2 Ekim 2011 Pazar

Süt efsanesinin sırrı..


Annem, ailesinin asaletiyle övünen bir insandı…
Ona göre çocuklarının akıllı olmalarının, başarı kazanmalarının sebebi bu soyluktu(!).
Onu kızdırmak istediğim zaman bu soyluluk konusunu gündeme getirir.
Bunun başarımında bir rol oynamadığını söylerdim. Bir gün O´na; “Ah! Ah!
Eğer bu şeyhlik yanım olmasaydı ben değil mühendis, padişah bile olurdum." Dediğimde, bana çok kızmış ve "Ger te da ew xwîna şêxa nebûya, tu nedibûyî tu rêx ." 


(Eğer damarlarında o şeyh kanı dolaşmasıyla sen bir bok bile olamazdın) diye beni azarlamıştı.
Anneme göre, şeyh ailesine mensup kadınların memelerinden akan süt daha beyaz., damarlarında akan kan daha kırmızıydı.
Hep bizlere emzirdiği süt ile övünürdü. Akıllı olmamı, okulda ki başarılarımı hep emzirdiği 'o asil süte!' Bağlardı. Bir gün, önüne bir kova süt koyup, " İşte bana emzirdiği sütü sana iade ediyorum.
Bir daha emzirdiğin başıma kakma," demiştim. Bu sözün üzerine çok üzülmüş, ağlamaklı olmuştu.
Bir espri uğruna, çok sevdiğim annemi böylesine kırmamın üzüntüsünü hâlân zaman zaman yaşarım.
Evimizde uzun bir süre hizmetçi olarak çalışan Seyrê isminde bir kadının, bu asil süt efsanesini nasıl yıktığını da aktarmak istiyorum.

Mühendis olduktan sonra, memlekete gitmiştim.
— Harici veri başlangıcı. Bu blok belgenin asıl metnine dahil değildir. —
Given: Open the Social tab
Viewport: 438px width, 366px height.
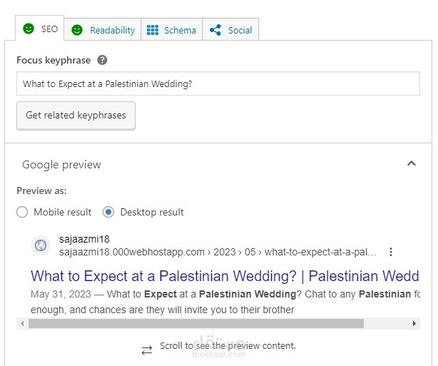Looking at the screenshot, I should pos(240,30).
Ailemiz artık aşiretten uzak, şehirde yaşamaya başlamıştı. Eski anılarımı hatırlamak, çocukluk arkadaşlarımı görmek için, annemle beraber aşiretin konakladığı yaylaya gittik.
Hep beraber, anlatılmaz güzel günler geçirdik…
Yıllarca görmediğim çocukluk arkadaşlarımın çoğu torun sahibi olmuşlardı.

Benim ise, hala bekâr olmamı anlamakla zorluk çekiyorlardı.
Hemen bana uygun kızların listesi yapılmaya başlandı.
Henüz evlenmeyi düşünmediğimi söylediğimde, bahsettiğim emektar kadın seyrê, " Erê Yilo, ez dizanim, tu keçikê Kurmanca qayîl nabî. tê ji xwe ra jineke lêv sor bînî. 
"(Ha ben biliyorum, sen kürt kızlarını beğenmiyorsun, sen boyalı dudaklı bir kadın alacaksın)dedi.
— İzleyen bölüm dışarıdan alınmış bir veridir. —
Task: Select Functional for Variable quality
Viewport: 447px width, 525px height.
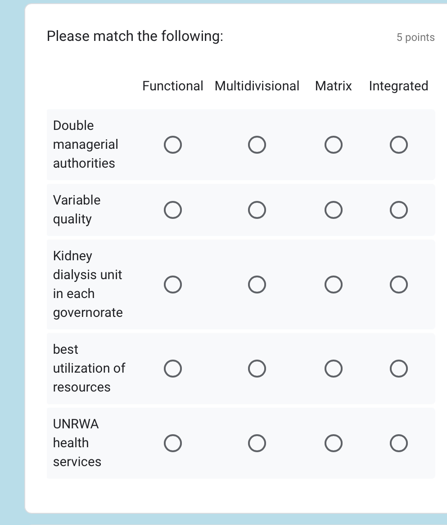Action: 173,209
Annem bir aralık bir punduna getirerek, benim okuyup mühendis olmamı, emzirdiği süte bağlayınca, seyrê annemin soylu süt efsanesini yıkan bir sırrı açıkladı. Bende anlatılan bu gerçeği o an öğreniyordum.
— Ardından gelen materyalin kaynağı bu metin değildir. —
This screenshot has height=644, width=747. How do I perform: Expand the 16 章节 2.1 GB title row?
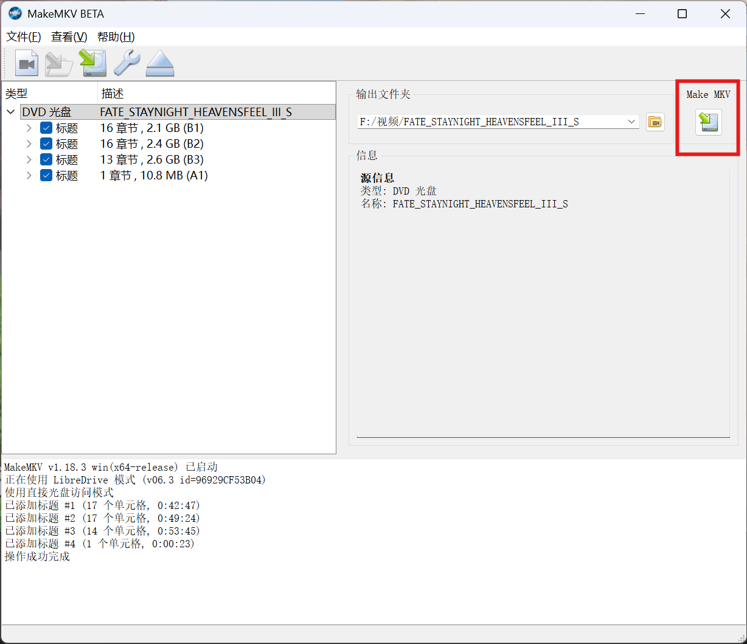click(x=29, y=128)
"Pîîî Gulê Virra neke, Te kengê Yilmaz mijandiye? nayê bîra te, tu nexwaş bûyî. Çiçikê te da şîr nemabû, min yilmaz mijand. Ew bi şîrê min mezin bû. tu çima virra dikî?

(Aaa! Gule yalan söyleme, sen ne zaman Yılmaz'ı emzirdin? Hatırlamıyor musun, sen hastaydın, sütün yoktu. Yılmaz´ı ben emzirdim. O benim sütümle büyüdü. Niye yalan söylüyorsun?)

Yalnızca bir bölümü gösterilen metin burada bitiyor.